Nolan’s ‘The Odyssey’: Why a 2,700-year-old epic is the ultimate guide to resilience in the age of AI

As movie-goers watch Matt Damon fight his way home in Christopher Nolan’s “The Odyssey,” the biggest question isn’t how Nolan pulled off the massive cinematic scale, secured the $250 million budget, or created the mythical monsters—it’s why a 2,700-year-old poem still commands this kind of attention.
According to Wake Forest University Classics professor Michael Sloan, Odysseus’s journey is the ultimate ancient study in psychological resilience. Sloan argues that Homer’s epic endures because it is an active, living dialogue—and that in an increasingly uncertain world, wrestling with Odysseus’s complex moral dilemmas and existential crises is a model for training our own minds to be nimble and adaptable as we seek to overcome parallel difficulties in the storms of life.
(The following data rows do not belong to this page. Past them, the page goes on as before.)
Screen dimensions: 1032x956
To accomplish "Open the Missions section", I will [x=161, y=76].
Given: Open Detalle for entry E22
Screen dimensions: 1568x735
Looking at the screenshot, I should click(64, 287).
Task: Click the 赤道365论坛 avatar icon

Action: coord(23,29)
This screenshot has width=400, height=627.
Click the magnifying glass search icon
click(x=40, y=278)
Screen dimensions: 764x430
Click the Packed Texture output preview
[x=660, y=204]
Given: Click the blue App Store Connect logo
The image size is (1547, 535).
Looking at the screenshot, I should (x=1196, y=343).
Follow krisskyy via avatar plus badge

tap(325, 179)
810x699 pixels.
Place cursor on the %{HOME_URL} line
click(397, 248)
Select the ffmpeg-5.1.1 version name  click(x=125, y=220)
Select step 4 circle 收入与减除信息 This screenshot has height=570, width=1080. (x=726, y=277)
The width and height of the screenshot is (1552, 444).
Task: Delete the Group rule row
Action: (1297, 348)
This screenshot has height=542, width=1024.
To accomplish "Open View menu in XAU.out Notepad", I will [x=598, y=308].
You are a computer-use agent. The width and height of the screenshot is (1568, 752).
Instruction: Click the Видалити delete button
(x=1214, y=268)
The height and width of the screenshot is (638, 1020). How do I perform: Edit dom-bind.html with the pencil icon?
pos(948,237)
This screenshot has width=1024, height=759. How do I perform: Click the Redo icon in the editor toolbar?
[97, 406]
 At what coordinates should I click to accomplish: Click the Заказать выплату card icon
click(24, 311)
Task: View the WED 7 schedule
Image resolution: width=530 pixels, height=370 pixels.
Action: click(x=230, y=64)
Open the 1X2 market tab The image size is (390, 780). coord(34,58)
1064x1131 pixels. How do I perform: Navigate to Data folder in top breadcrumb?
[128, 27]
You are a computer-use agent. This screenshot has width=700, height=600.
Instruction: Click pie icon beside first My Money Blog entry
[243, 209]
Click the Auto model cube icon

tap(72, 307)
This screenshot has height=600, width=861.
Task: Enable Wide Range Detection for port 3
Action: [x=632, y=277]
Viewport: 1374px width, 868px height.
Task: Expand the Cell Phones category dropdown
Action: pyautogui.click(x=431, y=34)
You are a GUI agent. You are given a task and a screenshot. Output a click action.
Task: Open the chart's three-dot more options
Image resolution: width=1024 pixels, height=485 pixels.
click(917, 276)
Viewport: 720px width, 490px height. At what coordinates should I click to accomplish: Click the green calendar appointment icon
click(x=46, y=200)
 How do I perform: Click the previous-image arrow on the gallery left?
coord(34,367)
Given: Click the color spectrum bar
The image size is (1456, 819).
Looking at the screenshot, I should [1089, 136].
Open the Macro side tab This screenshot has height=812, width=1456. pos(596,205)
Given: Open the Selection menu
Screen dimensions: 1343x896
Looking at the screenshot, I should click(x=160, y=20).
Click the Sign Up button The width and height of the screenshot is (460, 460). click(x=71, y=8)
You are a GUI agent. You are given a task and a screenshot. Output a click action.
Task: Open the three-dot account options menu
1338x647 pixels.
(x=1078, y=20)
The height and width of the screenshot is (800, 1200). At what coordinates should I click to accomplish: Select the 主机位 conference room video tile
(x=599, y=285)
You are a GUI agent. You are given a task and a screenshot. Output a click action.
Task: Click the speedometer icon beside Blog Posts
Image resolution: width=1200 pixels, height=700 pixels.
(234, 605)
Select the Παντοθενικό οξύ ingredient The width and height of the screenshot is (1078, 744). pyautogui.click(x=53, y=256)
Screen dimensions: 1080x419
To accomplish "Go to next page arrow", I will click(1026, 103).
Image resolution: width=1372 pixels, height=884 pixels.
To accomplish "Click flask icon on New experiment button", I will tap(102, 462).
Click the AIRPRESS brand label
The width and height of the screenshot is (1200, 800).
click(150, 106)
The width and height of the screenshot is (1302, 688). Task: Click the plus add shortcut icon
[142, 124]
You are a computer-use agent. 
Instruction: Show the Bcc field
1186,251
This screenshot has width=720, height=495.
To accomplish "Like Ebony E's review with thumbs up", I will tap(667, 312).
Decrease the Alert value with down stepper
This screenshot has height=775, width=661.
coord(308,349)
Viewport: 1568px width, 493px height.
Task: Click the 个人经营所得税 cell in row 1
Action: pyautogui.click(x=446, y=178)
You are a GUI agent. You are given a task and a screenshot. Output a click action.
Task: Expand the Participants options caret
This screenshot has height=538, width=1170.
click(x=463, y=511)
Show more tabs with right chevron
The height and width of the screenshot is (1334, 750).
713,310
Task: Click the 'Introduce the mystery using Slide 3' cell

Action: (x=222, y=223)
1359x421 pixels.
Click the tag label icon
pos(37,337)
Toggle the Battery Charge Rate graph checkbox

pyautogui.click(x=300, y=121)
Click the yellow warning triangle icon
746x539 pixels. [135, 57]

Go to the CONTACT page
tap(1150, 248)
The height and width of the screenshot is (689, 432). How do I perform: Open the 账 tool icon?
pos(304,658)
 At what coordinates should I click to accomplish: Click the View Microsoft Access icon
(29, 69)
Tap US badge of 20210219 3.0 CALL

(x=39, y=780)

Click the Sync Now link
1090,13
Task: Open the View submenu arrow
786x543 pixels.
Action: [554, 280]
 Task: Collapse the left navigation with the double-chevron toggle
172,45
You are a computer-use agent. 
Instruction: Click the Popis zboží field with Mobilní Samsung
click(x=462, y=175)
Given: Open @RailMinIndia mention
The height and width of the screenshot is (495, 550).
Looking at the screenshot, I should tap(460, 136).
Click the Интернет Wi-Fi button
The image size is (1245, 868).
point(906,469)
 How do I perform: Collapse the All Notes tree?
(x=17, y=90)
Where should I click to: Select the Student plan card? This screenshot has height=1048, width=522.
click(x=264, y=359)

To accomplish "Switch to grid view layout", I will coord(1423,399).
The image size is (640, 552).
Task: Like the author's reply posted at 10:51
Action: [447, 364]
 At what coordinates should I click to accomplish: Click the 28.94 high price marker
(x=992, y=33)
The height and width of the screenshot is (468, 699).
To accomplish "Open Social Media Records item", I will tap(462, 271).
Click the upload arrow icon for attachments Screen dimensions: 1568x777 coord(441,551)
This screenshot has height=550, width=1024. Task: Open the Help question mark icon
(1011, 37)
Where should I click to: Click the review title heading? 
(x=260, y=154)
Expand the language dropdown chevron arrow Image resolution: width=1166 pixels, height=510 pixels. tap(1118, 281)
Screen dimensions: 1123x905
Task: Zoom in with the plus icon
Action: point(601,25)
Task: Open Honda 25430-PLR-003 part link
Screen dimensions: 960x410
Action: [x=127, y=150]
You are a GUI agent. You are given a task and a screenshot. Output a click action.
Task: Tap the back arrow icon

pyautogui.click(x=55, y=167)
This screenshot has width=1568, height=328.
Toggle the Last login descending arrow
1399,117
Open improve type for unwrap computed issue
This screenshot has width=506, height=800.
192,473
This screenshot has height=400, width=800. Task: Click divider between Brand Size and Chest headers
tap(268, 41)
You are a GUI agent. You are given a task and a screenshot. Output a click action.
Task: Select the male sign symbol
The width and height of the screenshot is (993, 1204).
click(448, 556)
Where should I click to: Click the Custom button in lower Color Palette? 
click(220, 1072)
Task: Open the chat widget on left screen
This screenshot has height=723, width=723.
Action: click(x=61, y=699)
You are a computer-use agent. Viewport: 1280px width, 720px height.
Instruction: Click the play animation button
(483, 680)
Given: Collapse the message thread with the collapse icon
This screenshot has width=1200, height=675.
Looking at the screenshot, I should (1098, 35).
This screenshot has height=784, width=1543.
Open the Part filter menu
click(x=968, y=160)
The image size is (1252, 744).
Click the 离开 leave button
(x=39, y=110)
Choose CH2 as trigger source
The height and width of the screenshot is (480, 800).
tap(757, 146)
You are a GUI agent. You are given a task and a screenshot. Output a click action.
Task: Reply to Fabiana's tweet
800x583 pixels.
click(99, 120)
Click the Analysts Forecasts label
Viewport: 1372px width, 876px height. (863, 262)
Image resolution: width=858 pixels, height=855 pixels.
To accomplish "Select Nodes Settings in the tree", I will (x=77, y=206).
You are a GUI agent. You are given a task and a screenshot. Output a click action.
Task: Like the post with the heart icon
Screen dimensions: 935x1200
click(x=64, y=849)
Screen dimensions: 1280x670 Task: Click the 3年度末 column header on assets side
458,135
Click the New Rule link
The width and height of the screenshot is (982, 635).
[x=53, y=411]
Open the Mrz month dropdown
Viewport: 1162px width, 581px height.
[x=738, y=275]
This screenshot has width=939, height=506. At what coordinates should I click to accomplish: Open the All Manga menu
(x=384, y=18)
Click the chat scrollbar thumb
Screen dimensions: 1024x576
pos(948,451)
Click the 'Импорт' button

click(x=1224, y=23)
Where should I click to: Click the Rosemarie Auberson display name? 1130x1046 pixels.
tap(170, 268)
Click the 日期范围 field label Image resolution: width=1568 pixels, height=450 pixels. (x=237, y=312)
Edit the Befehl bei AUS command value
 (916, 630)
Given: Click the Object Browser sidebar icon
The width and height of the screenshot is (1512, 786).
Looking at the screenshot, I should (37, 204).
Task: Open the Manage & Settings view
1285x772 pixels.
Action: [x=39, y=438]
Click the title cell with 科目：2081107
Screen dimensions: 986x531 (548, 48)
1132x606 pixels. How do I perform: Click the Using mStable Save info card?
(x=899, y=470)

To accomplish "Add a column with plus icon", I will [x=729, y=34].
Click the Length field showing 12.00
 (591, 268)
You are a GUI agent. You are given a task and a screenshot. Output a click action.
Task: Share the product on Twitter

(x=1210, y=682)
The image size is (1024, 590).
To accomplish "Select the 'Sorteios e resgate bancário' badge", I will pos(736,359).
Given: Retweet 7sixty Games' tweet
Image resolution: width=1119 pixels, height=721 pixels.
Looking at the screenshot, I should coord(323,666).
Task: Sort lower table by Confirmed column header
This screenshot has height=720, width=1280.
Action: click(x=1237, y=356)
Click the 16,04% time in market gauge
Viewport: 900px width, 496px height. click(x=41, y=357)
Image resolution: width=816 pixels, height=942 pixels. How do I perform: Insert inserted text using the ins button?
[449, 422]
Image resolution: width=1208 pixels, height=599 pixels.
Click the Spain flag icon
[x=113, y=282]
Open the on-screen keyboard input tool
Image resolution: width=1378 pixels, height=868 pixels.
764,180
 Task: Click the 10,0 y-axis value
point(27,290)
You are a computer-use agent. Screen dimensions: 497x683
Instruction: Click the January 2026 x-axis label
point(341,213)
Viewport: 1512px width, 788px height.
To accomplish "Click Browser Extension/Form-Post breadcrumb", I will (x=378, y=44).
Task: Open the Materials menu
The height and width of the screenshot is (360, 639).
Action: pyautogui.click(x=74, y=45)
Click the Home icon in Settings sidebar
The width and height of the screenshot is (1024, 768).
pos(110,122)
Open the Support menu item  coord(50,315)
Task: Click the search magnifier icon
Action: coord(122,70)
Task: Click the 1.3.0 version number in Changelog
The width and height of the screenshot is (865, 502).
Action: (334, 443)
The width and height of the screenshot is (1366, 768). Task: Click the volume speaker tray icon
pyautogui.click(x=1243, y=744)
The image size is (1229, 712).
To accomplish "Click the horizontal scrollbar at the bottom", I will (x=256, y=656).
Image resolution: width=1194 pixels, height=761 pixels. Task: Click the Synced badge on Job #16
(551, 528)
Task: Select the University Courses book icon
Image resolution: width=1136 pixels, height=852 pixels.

Professor Sloan offers three insights into why the Odyssey still resonates in the 21st Century:
- A mirror for the human experience: Homer endures because he isn’t just recounting a mythological adventure—he is tackling the most fundamental questions of what it means to be human. A multi-million-dollar movie adaptation in 2026 proves that The Odyssey still captures the public’s imagination, helping us overcome obstacles, process trauma, and realize conditions that constitute a home and the proverbial happy ending.
- Homer in the “Third Age” of Technology (AI): Homer’s epic emerged from the revolutionary invention of the written word, just as Shakespeare’s work was shaped by the printing press. In this “Third Age” of Technology (AI)—which threatens to drown out authentic human voices—clinging to Odysseus’s deeply human struggles, and the Homeric convictions that shaped him, is more culturally vital than ever.
- Wisdom wrapped in beauty: In a modern world drowning in dry statistics and automated information, humans still fundamentally crave stories.
“Wisdom wrapped in a beautifully told narrative hits harder, lasts longer and shapes public imagination.”
Classics Professor Michael Sloan
Sloan teaches classes in Greek Mythology, Classical Epic and Greek Tragedy. He has been awarded the Kenyon Family Faculty Fellowship for excellence in teaching and scholarship, the Reid-Doyle Excellence in Teaching Award and an Innovative Teaching Award.